Şimdi bunun olup olmayacağı bile kesin değil.
Çünkü
2023’te yüzde 22,3’lük yılsonu hedefinin tutmayacağı anlaşılınca Merkez Bankası bu oranı “…yüzde 54-62 aralığında…” diye revize etmiş fakat gerçekleşme yüzde 64,8 olmuştu.
Enflasyon Araştırma Grubu’na (ENAG) göre ise gerçek rakam yüzde 127,2 idi.
Bu yılsonu için ise “…orta noktası yüzde 38 olmak üzere yüzde 34-42 aralığı…” öngörülüyor ve daha son çeyreğe kalmadan yıllık enflasyon TÜİK’e göre yüzde 49,4, ENAG’a göre yüzde 88,6 düzeyinde.
Üstelik bir savaş tedirginliği sıkıştırılıyor satır aralarına.
Ne var ki memleketin durumu rakamların, istatistiklerin çok ötesinde, savaşa bile gerek bırakmayacak ölçüde endişe artırıcı bir tablo koyuyor önümüze.
Amerikalı suç psikoloğu Philip Zimbardo’nun, denetimsiz, sahipsiz ve bakımsız yerlerin görmezden gelinmesi ve olumsuz davranışlara neden olacak unsurların kısa sürede giderilmemesi durumunda suç üretmeye açık ortamlara dönüşeceğini ifade eden “Kırık Camlar Teorisi”nde anlatılanlar teori olmaktan çıkıp gündelik hayatın sıradan eylemleri hâline geldi.

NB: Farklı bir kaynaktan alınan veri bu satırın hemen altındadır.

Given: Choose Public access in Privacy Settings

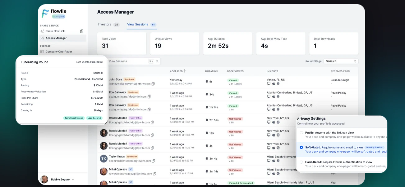Looking at the screenshot, I should pyautogui.click(x=301, y=132).
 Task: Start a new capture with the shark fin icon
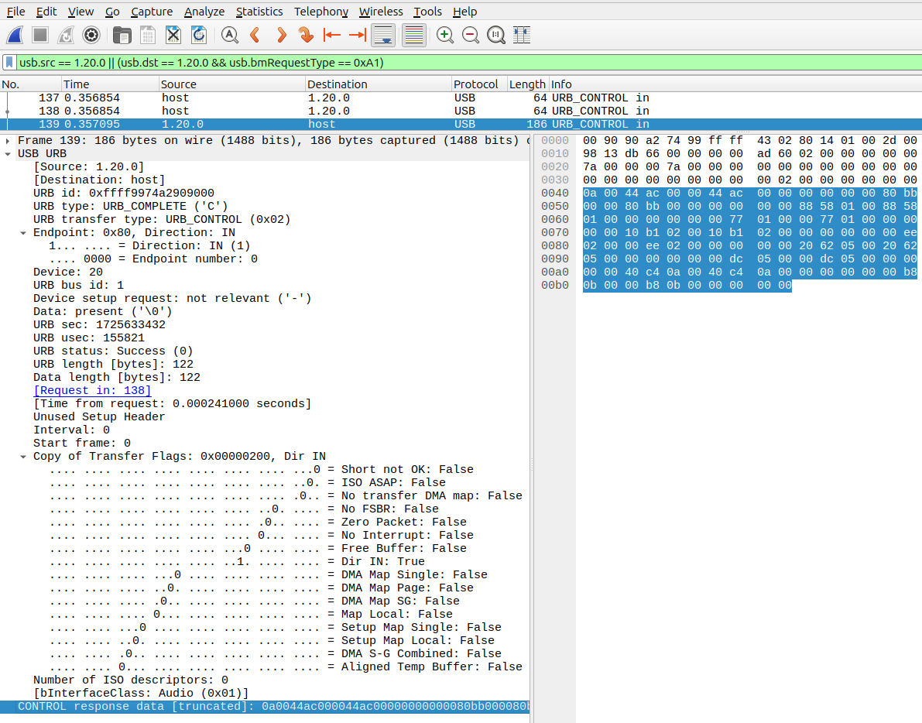coord(16,35)
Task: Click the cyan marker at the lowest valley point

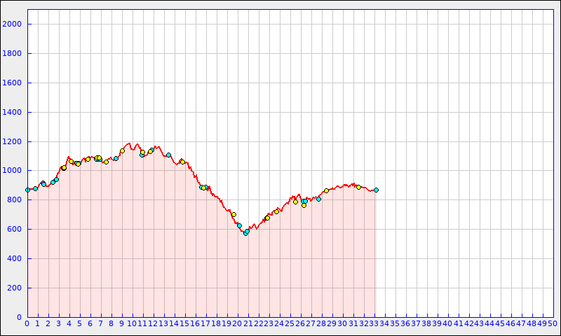Action: pyautogui.click(x=245, y=233)
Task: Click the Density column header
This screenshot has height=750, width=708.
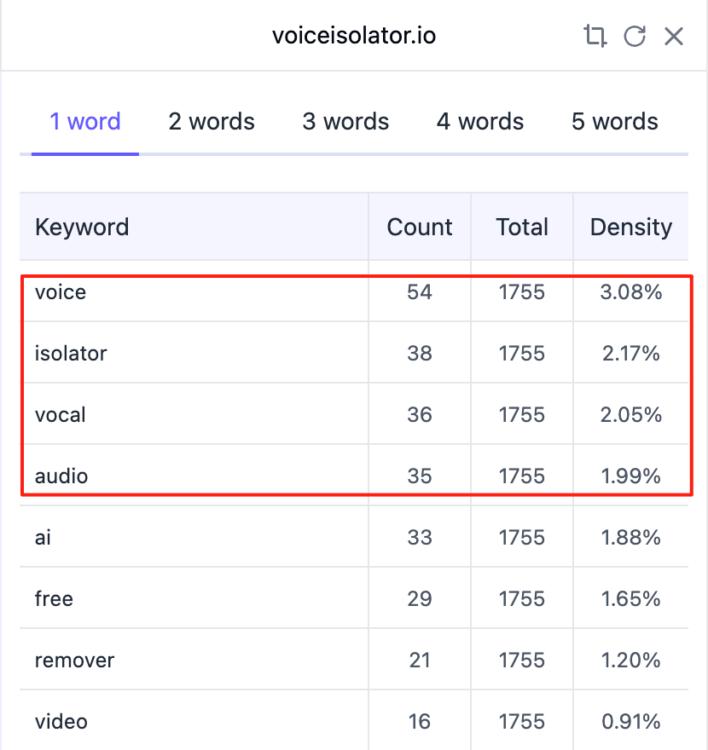Action: click(631, 227)
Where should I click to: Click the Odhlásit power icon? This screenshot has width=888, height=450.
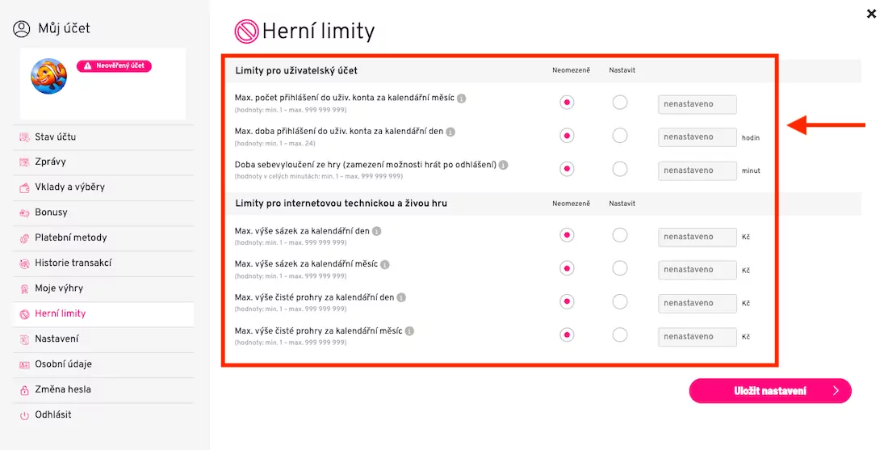point(24,415)
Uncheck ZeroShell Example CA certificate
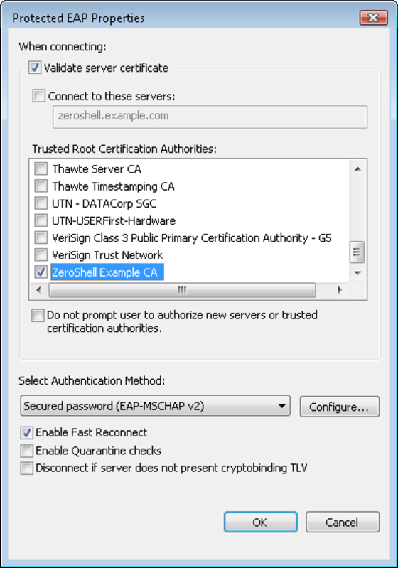The height and width of the screenshot is (568, 398). pyautogui.click(x=41, y=272)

Karar vericilerin, pansuman bile sayılamayacak “sözüm ona hamleler”iyle kurutuluyormuş gibi gösterilmeye çalışılan yara aksine daha da büyüdü, derinleşti.
“Daha ne kadar yozlaşılabilir ki?” diye düşünülürken toplumsal damarların her birinden irin akmaya başladı.
Leş gibi, mide bulandıran, tüyler ürperten…
Çocuğa, kadına kastedilen, can güvenliğinin ve adalete güvenin kalmadığı, herksin kendi adaletini uyguladığı, en ufak sorunda “Sen hayırdır!..”, “Sen kimsin!..”, “Benim kim olduğumu biliyor musun!..” gibi saçma sapan, saygısız efelenmelerin havada uçuştuğu karanlık bir yer oldu aziz memleket.
Akıl ve ruh sağlığını örseleyen bir kâbusa döndü yaşamak.
Nefes alacak bir alan kalmadı.
Sıçrayabilmek için yerden kuvvet alınır.
Yurttaş için sıçrayacak, yükselecek gücü sağlayan zemin devlettir.
Fakat görünen o ki bir nefeslik küçük bir sıçrayış için bile kuvvet alacağı zemini kalmadı artık yurttaşın.